Elaine Chaika photo

Elaine Chaika

I was lucky enough to grow up in a mixed race neighborhood in Providence, RI, a city with an incredible variety of historic houses and buildings. Even today, I can walk down a street and notice a Victorian I hadn't seen before. And this is not the part of the city in the historical mile! In fact, when I was a child roaming the streets on my own, this was a slum. It is being gentrified, however.

Visually, the benefits of growing up in a city with incredibly diverse architecture is that, early on, I noticed such variety and honed my sense of the remarkable.

Added to these advantages was the immigrant culture of my home. There, neighbors and cousins could just walk in anytime. When they did, the discussions started, with each person ripping the others' arguments to shreds, but, when they left, there was kissing all around. From these almost daily encounters in my Bubby's (grandmother's) flat in the tenement house I grew up in, I learned how to analyze ideas--and every bit of information that came my way. I was literally raised to become a scholar, although, true to their old country ways, my elders were more interested in my training as a good housewife. Having a smart daughter was considered a bad thing. Only the boys were supposed to be smart.

The advantage of a mixed race neighborhood is that I learned to evaluate people according to who they were and not what.

I also developed a sense of beauty, and my imagination was fueled. I spent my childhood reading books from the public library, about a mile from my home. Summertimes, I walked there several times a week. I won the summer reading contest every year.

Without parents or other caregivers present during the day, I had to amuse myself. I did so by drawing illustrated stories, and playing imaginatively with the gang of kids, who, like me, had working parents and were on their own. I also read my parents' books, as well as publications in the homes of my colored friends, magazines like Ebony, the NAACP newsletter, and The Negro Digest

I graduated Classical HighSchool in 1952, went to Pembroke College, and hated it. In 1953, I eloped to Maine, marrying a wilderness guide. It was an incredible experience. However, once my oldest son was born in 1955, I had to return to civilization. I returned to college,got remarried, and earned my Master's in English and PhD in Linguistics at Brown.

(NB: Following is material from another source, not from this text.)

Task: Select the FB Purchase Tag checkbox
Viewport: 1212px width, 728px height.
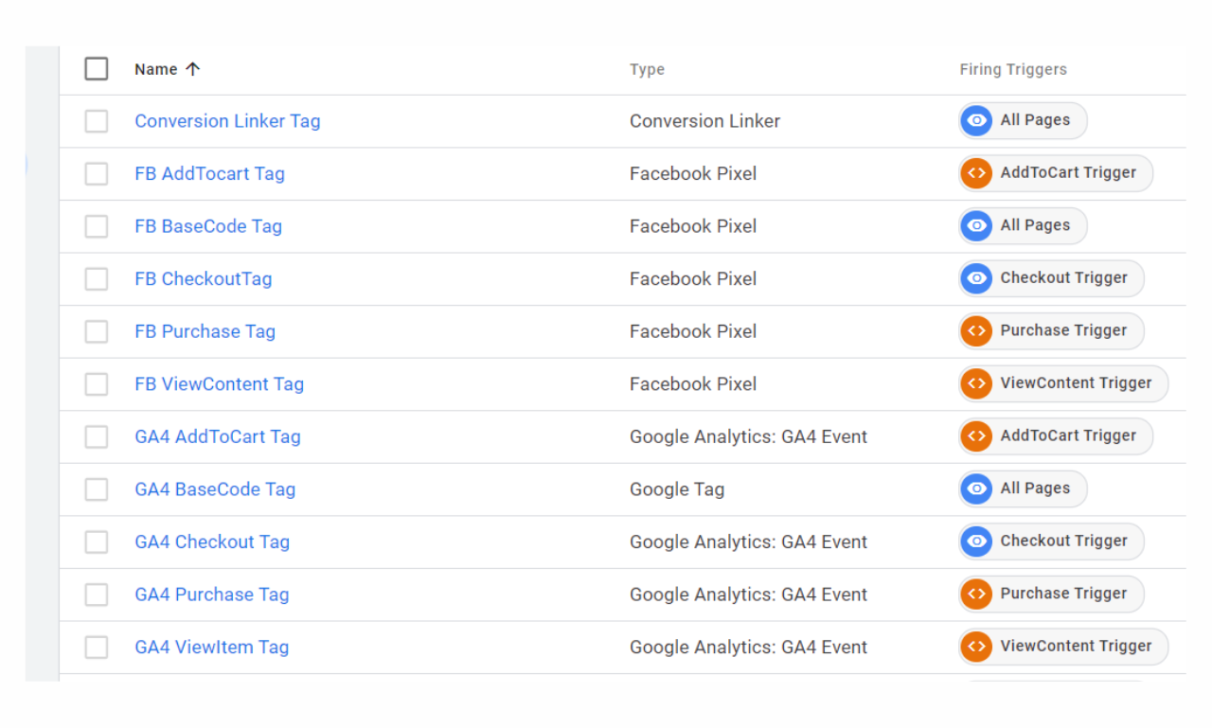Action: (x=97, y=331)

I am Professor Emerita of Linguistics at Providence College. I've written many scholarly articles and books over the years, but, once I retired, I went back to my first love, dogs. My book "Humans, Dogs, and Civilization" is the culmination of that research.

I also have two blogs on www.elainechaika.com: The Language Lady & Dogs and Wolves.


“Trivia are not knowledge. Lists of facts don't comprise knowledge. Analyzing, hypothesizing, concluding from data, sharing insights, those comprise knowledge. You can't google for knowledge.”